Minoxidil is a smooth muscle vasodilator initially created in the 1950s and used widely for decades thereafter to treat hypertension or elevated blood pressure.  The drug relaxes and widens the blood vessels which improves blood flow. Due to the severity of side effects with the medication and the availability of other blood pressure medications, minoxidil is, today, primarily used only when other therapies for severe hypertension have failed. In the 1980s, there was an incidental finding that the drug appeared to stimulate hair growth.  In 1986, minoxidil was approved for use by hair loss patients, and the brand name version of the drug (as a topical pharmaceutical) was marketed as Rogaine.  Side effects (with even normal doses of minoxidil) can include dizziness, pericardial effusion progressing to cardiac tamponade (excess fluid around the heart), tachycardia, hypotension, and worsening of chest pain or angina pectoris.  
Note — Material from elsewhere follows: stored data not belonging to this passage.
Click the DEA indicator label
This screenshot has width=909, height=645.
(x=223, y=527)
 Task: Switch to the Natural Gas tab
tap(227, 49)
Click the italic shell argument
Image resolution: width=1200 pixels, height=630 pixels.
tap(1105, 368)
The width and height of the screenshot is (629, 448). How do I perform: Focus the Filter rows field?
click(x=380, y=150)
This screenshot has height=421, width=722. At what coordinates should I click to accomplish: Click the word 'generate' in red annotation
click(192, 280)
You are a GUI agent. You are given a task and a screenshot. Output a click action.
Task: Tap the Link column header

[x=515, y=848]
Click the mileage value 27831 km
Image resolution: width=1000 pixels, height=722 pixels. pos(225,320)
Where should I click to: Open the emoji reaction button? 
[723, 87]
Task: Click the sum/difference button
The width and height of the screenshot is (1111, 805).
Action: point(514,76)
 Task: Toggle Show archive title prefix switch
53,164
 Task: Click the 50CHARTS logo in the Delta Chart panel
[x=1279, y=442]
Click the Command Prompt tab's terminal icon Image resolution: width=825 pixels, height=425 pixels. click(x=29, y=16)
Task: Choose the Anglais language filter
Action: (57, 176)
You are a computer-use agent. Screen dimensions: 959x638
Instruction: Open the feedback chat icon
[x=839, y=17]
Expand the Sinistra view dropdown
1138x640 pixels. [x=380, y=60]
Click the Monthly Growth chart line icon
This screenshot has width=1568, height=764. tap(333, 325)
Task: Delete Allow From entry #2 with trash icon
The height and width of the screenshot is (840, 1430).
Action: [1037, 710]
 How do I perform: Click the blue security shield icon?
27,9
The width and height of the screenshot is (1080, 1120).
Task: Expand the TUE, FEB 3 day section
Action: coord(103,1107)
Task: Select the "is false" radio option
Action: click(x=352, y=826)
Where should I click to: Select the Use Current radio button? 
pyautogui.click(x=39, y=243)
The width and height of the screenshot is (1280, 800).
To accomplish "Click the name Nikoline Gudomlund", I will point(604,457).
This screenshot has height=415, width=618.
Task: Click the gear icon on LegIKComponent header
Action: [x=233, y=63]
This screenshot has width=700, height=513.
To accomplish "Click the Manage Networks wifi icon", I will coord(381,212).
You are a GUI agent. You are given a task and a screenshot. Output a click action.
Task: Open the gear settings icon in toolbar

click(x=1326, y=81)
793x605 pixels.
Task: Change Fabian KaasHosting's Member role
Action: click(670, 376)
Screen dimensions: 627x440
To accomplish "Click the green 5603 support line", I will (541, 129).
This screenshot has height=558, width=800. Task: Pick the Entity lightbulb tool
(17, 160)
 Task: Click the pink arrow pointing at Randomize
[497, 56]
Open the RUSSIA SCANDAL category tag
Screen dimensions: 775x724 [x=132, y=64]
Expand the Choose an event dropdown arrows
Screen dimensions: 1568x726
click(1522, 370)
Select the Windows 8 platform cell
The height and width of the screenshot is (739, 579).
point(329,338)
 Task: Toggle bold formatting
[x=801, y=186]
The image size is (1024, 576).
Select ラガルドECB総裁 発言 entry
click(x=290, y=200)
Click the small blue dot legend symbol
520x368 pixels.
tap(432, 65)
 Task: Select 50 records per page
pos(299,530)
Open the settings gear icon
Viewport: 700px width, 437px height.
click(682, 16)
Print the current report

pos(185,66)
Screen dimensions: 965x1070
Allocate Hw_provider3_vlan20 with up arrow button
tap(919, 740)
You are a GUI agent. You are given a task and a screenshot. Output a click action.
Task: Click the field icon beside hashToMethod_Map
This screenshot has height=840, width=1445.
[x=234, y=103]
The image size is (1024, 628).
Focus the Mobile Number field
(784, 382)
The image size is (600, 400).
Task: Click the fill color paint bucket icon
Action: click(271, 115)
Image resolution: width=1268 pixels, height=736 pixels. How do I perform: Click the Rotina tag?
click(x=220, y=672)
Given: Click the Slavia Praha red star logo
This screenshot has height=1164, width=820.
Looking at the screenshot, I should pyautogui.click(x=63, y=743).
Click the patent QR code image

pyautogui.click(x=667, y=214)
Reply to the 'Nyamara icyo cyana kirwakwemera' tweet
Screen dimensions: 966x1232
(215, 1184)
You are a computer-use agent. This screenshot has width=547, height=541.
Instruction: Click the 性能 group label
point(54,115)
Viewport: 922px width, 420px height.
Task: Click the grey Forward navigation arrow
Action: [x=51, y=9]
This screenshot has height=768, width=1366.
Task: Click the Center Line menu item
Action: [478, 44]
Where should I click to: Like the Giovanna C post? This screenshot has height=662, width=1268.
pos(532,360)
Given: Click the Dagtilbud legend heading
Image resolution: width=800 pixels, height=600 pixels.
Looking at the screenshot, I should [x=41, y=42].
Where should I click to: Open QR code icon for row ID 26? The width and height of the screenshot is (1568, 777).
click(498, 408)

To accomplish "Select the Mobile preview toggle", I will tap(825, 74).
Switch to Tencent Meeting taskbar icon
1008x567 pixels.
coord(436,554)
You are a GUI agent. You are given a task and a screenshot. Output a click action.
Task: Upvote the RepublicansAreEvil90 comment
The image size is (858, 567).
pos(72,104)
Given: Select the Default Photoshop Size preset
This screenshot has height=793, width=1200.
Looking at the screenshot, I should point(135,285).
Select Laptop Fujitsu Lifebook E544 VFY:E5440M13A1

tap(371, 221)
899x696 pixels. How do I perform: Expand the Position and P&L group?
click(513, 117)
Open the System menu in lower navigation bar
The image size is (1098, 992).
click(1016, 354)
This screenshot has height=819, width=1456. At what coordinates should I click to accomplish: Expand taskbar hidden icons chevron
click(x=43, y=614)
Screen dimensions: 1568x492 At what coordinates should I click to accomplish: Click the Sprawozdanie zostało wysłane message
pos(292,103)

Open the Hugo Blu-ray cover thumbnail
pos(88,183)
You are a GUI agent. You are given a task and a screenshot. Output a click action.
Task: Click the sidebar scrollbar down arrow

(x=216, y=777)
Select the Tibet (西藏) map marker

In several animal studies, cardiovascular lesions (including necrosis of the papillary muscle and subendocardial areas of the left ventricle; hemorrhagic lesions; epicarditis; and cardiac hypertrophy and dilation) were noted in animals given significant doses of minoxidil. Overdoses of minoxidil in humans has been noted in the medical literature to cause pericardial effusion, prolonged hypotension (life-threatening low blood pressure), or unstable angina.  Many of these same symptoms consistent with minoxidil toxicity have been noted by patients that ingested contaminated FinPlus compounded finasteride medications manufactured by MasterPharm. Unfortunately, the lack of significant medical experience with treating minoxidil overdose patients has led to uncertainty about whether (and to what extent) these patients might have sustained long-term damages.

Additional scientific and medical resources on minoxidil toxicity:

Cardiovascular Toxicity of Minoxidil in the Marmoset (August 2008) – French scientists noted myocardial necrosis in the left and right ventricles, papillary muscles, right and left atrium, and septum as well as arteriopathy in small coronary vessels in monkeys exposed to high doses of minoxidil and these results were believed to be due to the effects of the drugs of blood pressure rather than directly causing  the cardiac damage.

The Pharmacologic Basis of the Cardiovascular Toxicity in the Dog (July 1995) – Study published by researchers from Upjohn Laboratories that found that the heart damage noted in the study appeared to be due to the effects of minoxidil on blood flow rather than the drug causing direct damage to the heart structures.  

Minoxidil Associated Pericardial Effusion:  A Case Report (2015) – Report of a patient that developed pericardial effusion (a fluid collection around the heart) shortly after restarting minoxidil. The case report notes that the patient had pre-existing kidney disease, which (along with heart failure) makes patients potentially more susceptible to developing drug-induced pericardial effusion.

Unstable Angina:  A Rare Presentation of Minoxidil Intoxication:  A Case Report and Literature Review (2018) – Report of patient that accidentally ingested minoxidil liquid and was seen in an Iranian emergency room with severe chest pain, low blood pressure, agitation, and had EKG abnormalities and recovered after 4 days of treatment.